Here is a link to the article.
https://thomasmock.netlify.com/post/a-gentle-guide-to-tidy-statistics-in-r/
I'll try to add a link to the video in 3-4 days when it is posted.
However, here is a good start on videos
https://resources.rstudio.com/webinars
You can get access to R Studio in the cloud for free to learn at https://rstudio.cloud.
Thanks for this, Tom!
Just what the Dr ordered
I'm an intermediate level R user with machine learning and data visualization experience if anyone ever wants to use me as an additional resource! Really happy to see more people using R and look forward to hearing any success stories. Thanks Tom!
How have you been using R at the Aquarium?
I started my position in April and have been working to clean up our data before I get to have any real fun with it, so nothing yet, unfortunately. But, I am looking forward to using R as a way to quickly summarize data and make visualizations of more complex datasets. You have exponentially more power in R for exploratory data analysis than you do in, say, Excel. It's amazing if you want advanced statistics, such as a cluster analysis. It can be especially useful when your data becomes too large to read in Excel, too.

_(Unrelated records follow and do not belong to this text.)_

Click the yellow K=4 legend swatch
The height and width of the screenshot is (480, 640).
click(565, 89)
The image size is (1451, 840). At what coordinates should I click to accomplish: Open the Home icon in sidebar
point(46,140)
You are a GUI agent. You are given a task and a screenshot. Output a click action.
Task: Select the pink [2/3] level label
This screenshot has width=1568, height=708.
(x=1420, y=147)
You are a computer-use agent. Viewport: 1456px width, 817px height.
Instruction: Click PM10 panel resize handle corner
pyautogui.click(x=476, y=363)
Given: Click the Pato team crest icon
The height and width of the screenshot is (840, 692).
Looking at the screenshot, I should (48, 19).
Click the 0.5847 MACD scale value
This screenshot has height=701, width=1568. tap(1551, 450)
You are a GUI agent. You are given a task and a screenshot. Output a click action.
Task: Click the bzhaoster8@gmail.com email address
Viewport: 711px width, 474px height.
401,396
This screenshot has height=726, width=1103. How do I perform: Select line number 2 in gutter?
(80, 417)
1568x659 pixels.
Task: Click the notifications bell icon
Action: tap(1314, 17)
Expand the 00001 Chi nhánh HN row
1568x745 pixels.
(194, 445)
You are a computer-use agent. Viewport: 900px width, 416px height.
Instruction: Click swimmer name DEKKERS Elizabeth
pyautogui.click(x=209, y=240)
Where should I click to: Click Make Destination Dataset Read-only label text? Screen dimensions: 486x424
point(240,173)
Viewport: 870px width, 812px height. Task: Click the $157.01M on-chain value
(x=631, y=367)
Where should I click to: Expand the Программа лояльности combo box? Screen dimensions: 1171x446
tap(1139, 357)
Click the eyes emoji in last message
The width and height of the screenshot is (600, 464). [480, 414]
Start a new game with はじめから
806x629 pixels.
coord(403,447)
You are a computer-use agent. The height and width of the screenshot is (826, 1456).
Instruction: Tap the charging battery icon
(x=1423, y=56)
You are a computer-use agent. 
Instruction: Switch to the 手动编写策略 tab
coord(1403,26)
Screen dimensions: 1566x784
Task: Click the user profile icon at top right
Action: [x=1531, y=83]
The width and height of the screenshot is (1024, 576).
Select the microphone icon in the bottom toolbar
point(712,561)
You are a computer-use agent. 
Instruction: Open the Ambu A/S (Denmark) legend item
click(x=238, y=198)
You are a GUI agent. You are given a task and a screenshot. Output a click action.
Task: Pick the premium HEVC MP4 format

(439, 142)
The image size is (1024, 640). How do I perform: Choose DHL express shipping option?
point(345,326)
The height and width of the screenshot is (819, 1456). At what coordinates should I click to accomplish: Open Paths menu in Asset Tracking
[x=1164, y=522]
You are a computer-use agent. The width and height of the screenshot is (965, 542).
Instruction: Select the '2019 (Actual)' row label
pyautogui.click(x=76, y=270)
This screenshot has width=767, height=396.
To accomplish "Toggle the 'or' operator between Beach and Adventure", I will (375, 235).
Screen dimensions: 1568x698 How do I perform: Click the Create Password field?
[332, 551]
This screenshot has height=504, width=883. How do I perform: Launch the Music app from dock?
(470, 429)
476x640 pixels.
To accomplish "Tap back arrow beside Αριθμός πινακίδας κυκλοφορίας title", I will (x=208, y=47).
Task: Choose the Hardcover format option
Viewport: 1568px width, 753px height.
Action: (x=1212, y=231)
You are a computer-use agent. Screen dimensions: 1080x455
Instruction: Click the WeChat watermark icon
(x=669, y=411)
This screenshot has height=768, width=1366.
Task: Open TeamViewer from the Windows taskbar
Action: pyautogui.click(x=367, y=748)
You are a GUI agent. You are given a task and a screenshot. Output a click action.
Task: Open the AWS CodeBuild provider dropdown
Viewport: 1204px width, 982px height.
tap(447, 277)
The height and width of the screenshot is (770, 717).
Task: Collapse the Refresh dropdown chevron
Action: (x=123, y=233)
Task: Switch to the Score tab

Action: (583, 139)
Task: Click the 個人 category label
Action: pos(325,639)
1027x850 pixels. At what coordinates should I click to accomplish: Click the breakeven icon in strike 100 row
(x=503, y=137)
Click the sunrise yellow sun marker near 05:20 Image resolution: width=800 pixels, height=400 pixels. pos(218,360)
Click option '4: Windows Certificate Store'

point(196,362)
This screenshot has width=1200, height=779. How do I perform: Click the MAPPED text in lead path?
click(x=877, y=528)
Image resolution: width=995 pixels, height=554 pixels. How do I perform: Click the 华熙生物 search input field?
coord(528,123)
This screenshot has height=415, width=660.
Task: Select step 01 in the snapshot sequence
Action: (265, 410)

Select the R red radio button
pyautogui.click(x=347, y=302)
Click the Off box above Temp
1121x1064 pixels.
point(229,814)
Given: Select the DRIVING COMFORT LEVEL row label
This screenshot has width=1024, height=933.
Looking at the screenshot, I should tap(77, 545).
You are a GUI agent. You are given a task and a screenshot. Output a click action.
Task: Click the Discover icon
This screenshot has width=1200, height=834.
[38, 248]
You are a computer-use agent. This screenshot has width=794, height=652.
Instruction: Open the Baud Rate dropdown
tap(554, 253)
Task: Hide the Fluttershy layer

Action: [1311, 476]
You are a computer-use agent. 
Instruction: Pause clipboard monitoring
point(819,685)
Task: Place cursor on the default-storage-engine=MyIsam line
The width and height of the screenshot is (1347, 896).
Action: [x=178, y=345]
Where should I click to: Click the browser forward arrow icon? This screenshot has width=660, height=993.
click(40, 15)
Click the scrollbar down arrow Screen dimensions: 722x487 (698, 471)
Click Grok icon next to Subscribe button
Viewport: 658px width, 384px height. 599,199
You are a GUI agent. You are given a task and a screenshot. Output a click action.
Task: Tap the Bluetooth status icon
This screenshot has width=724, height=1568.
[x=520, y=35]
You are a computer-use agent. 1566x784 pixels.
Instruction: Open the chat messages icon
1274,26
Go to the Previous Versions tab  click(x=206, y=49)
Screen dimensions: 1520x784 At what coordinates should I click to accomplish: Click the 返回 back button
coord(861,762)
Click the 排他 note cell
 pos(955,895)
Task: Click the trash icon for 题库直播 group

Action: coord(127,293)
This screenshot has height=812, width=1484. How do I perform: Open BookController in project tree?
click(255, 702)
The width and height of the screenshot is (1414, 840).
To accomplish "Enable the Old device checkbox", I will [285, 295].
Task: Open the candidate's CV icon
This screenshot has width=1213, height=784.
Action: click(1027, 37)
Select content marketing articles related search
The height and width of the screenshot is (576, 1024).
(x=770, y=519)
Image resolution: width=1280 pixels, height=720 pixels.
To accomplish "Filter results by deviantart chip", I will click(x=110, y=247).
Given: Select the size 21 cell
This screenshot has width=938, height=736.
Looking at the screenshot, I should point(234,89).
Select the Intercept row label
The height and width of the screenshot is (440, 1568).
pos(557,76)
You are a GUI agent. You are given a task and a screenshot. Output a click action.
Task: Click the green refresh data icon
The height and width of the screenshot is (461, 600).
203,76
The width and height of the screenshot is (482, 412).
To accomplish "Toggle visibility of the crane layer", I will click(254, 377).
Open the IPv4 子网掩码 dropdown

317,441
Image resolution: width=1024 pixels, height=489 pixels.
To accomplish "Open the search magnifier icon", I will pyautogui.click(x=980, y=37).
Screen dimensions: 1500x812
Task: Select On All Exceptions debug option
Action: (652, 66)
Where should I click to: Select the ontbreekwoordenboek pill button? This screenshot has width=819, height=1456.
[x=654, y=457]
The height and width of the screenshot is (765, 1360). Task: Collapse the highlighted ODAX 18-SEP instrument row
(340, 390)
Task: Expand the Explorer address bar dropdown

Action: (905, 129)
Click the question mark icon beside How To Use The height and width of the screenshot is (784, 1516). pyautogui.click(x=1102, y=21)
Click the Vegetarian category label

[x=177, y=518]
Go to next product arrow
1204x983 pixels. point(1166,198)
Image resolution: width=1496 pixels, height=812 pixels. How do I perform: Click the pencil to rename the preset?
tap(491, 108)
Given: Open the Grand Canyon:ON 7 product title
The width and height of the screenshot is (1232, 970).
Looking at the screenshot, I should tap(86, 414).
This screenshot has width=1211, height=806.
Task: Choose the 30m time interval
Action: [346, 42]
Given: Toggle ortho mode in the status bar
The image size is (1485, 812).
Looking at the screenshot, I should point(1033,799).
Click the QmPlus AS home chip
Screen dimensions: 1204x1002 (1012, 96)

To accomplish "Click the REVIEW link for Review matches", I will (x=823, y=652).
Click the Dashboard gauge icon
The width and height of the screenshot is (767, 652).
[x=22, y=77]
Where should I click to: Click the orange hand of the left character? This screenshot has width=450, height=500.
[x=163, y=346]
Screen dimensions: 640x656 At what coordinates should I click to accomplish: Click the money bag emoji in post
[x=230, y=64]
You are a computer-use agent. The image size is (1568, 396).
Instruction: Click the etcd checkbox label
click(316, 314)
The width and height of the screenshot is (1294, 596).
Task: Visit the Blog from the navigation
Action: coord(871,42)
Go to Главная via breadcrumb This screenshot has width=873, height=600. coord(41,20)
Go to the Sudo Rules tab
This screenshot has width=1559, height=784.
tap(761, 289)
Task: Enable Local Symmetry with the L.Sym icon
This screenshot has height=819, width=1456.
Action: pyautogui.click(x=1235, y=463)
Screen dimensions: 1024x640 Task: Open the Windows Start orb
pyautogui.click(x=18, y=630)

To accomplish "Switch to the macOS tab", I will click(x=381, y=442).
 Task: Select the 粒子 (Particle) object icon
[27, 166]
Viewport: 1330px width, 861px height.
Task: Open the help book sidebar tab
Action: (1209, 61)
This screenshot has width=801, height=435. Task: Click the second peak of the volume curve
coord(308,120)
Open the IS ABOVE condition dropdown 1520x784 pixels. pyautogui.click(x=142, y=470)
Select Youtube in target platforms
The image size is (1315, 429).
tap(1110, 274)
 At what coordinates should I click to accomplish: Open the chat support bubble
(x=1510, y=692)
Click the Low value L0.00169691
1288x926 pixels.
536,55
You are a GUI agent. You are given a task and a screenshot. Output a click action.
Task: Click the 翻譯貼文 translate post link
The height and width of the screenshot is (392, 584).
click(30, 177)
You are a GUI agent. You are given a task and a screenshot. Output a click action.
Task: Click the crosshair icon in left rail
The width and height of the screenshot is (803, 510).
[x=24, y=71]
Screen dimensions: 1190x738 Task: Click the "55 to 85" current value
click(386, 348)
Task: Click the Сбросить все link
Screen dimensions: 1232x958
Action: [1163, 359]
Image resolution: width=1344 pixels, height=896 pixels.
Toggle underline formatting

Here is the link to the video.
The recording of the webinar is available to watch here. Additionally, you can access the code that was presented on RStudio Cloud.
Let me know if you give it a try and if you run into any problems. Would be glad to give you a hand if I can.
Are you using R for any of your clean up work? Over on the Developers Group here on TessituraNetwork.com we have started a conversation about "Machine learning model for identifying duplicates". Have you tried anything like this with R? There are a few libraries out there for Record Linkage.
However, then there is the problem of what you do about the linked records once you have found them. Which one do you keep? Which to delete, and a host of other questions.
cc: Nick Reilingh
Here is a youtube showing the use of the Record Linkage Package.
https://www.youtube.com/watch?v=Msl1Q5Yv8Ow
What an exciting question! I'm going to consolidate all of the info and experiences I've had on this and get something fleshed out by Monday. My initial thoughts are that machine learning models will always have some margin of error associated with them, so unless we are willing to have some percentage of our data be merged by mistake, or not merged when it should have been, then a human will need to clean up any residuals that the cleanup model might have missed. Machine learning can really help with optimization but it rarely gives a product that has 100% accuracy. That being said, that doesn't mean a machine learning model for deduplication wouldn't be useful, it just might become exceedingly complex to produce. This ultimately depends on what information you have about your constituents and how high their error rates are/how inconsistent responses are (such as how people choose to enter their phone number). If you have an additional database to compare with that is ideal. For instance, I use the California Directory of Schools to find out which schools are the correct ones, and what should be merged.
I know that may have been a mouthful but I would love to continue this discussion. I hope to make the meeting on the 28th my first Analytic Coffee! session. Have a great weekend!